WHAT YOU SHOULD DO
Pull every line holding the word "Given" out of the data and copy it.

Stored entries
--- START ---

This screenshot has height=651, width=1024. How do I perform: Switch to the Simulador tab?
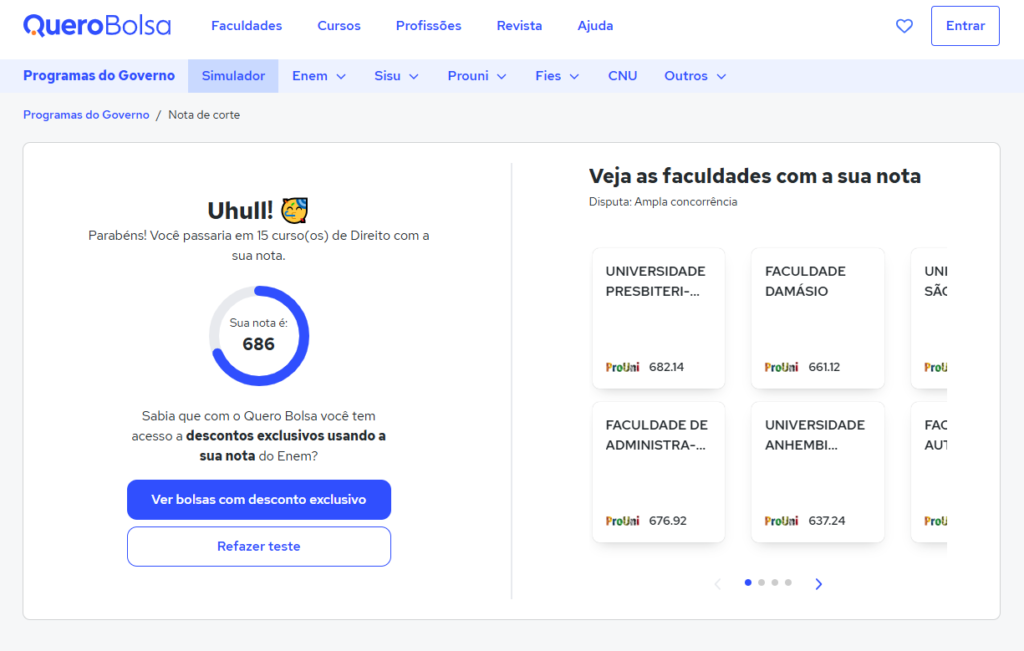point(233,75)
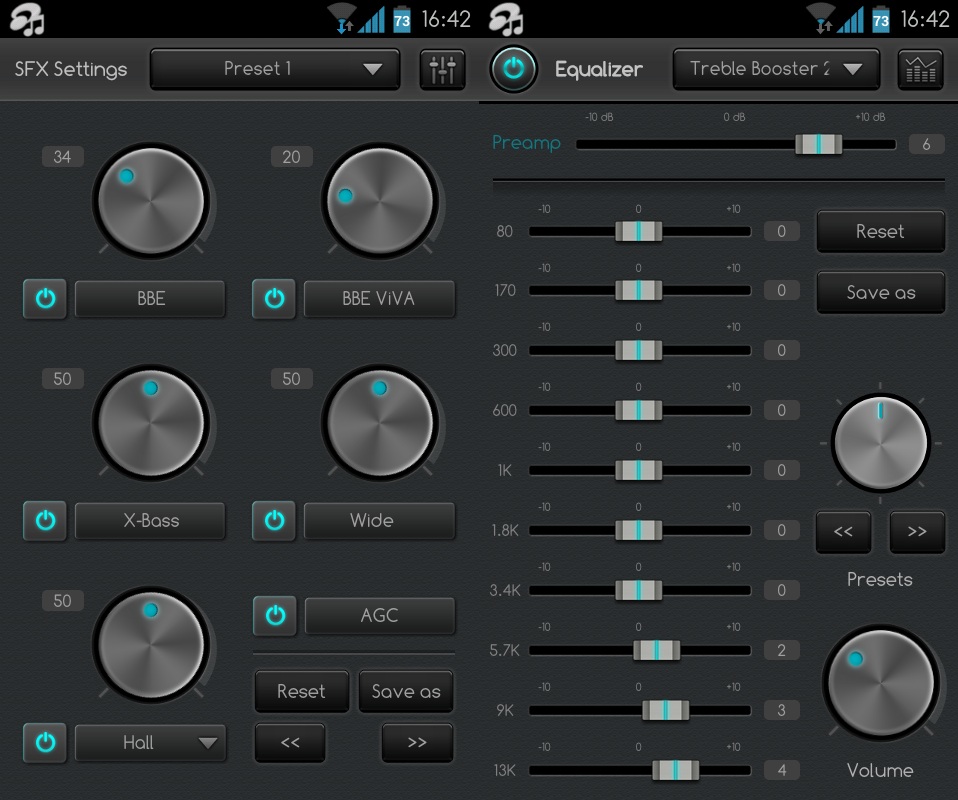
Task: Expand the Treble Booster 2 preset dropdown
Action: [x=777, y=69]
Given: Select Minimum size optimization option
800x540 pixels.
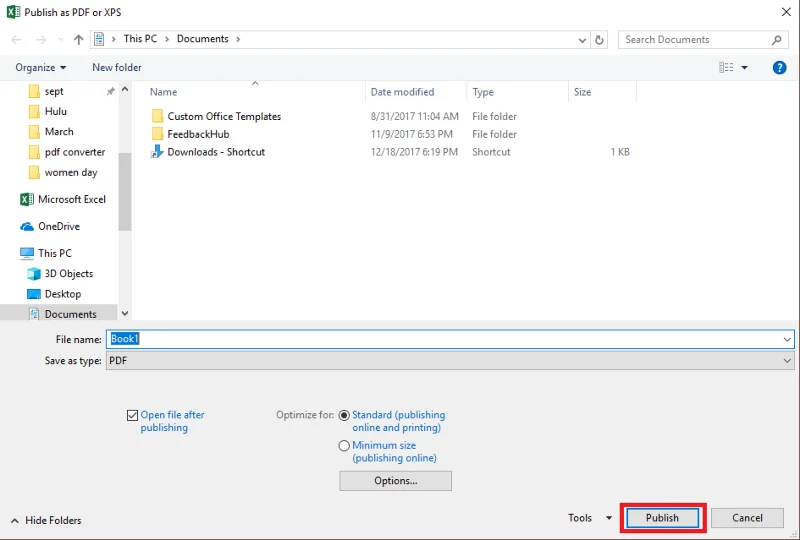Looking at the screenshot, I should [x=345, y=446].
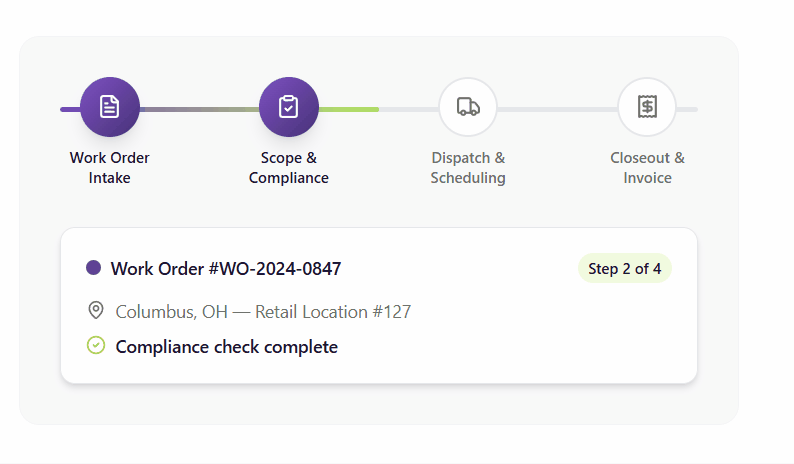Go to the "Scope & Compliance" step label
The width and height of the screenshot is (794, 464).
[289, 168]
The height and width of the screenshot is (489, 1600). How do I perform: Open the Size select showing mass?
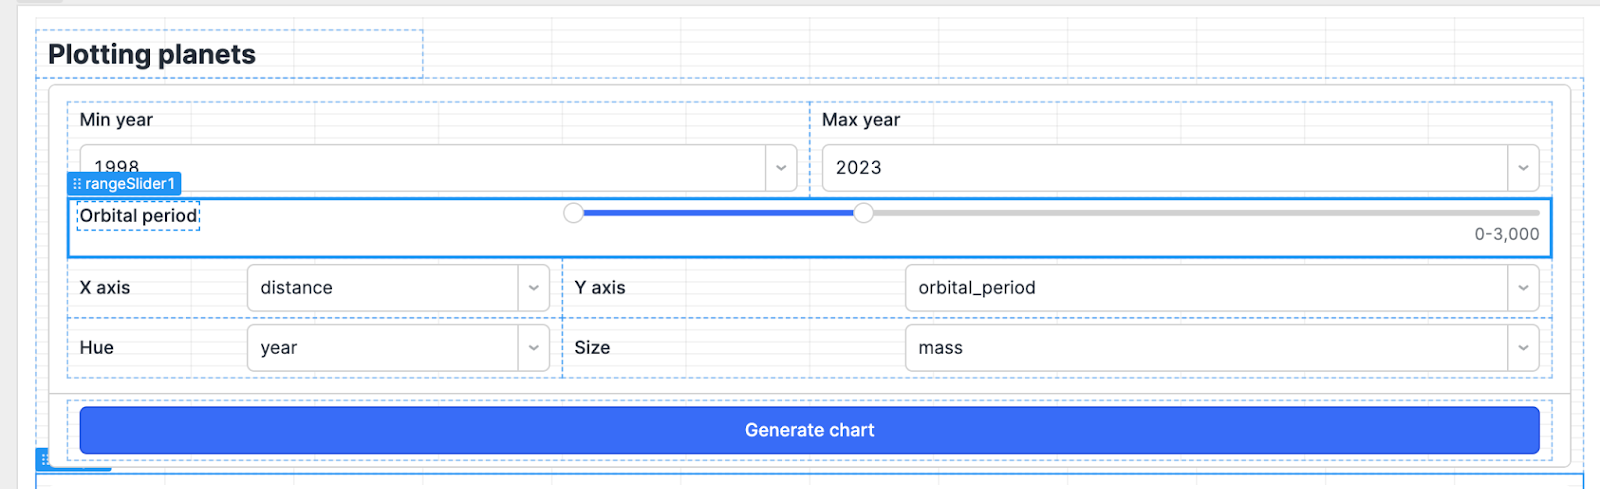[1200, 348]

--- END ---
--- START ---

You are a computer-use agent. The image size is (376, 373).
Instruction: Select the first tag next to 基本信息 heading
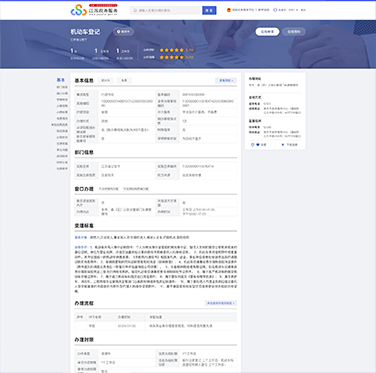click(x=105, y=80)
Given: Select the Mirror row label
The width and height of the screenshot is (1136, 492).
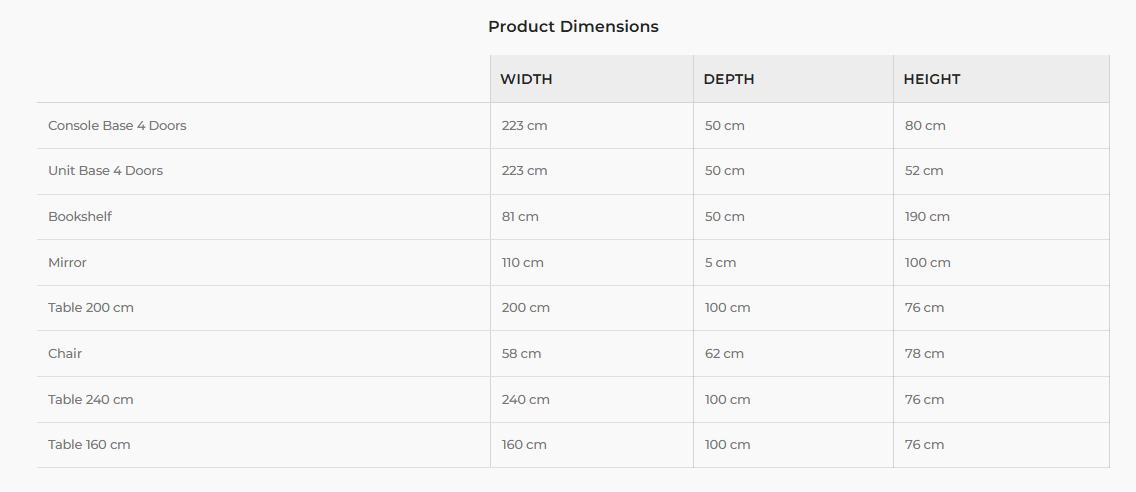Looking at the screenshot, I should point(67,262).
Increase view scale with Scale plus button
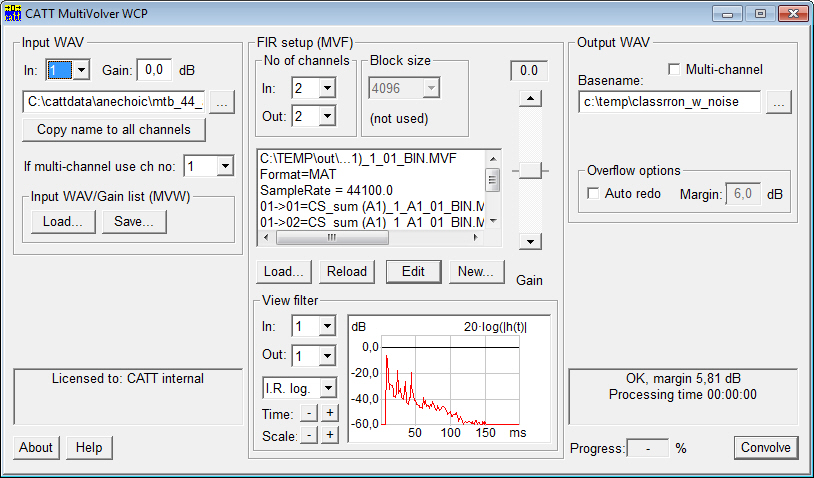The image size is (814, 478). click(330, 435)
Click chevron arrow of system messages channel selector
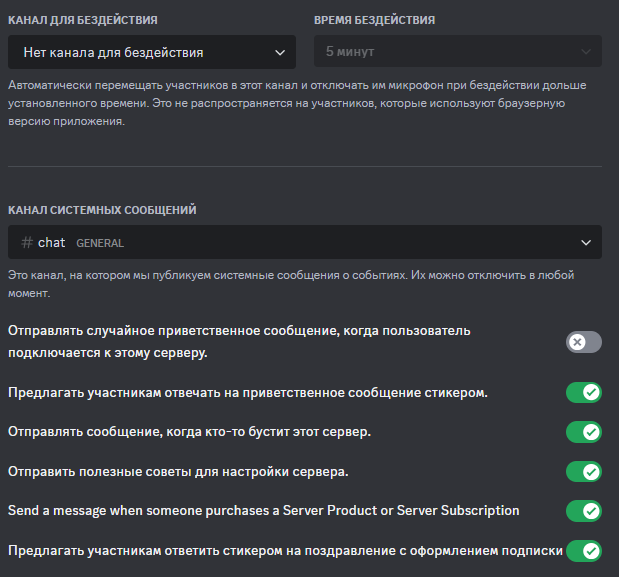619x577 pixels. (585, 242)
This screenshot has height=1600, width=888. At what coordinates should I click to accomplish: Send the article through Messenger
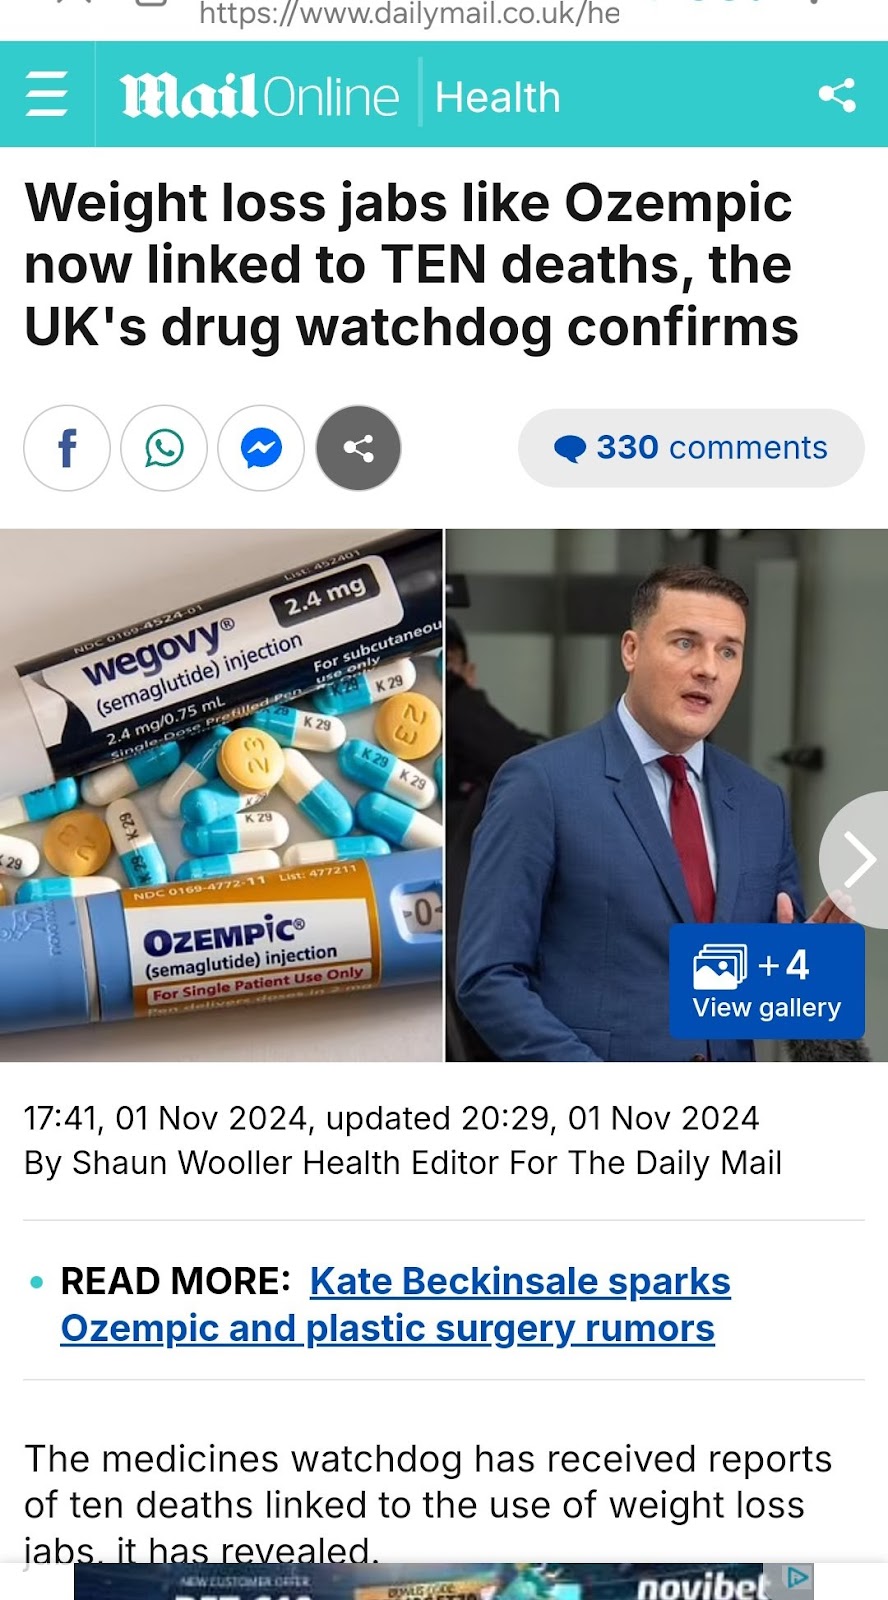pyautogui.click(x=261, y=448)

--- END ---

TASK ANSWER
Given: Select Minimum size optimization option
Given: Select the Mirror row label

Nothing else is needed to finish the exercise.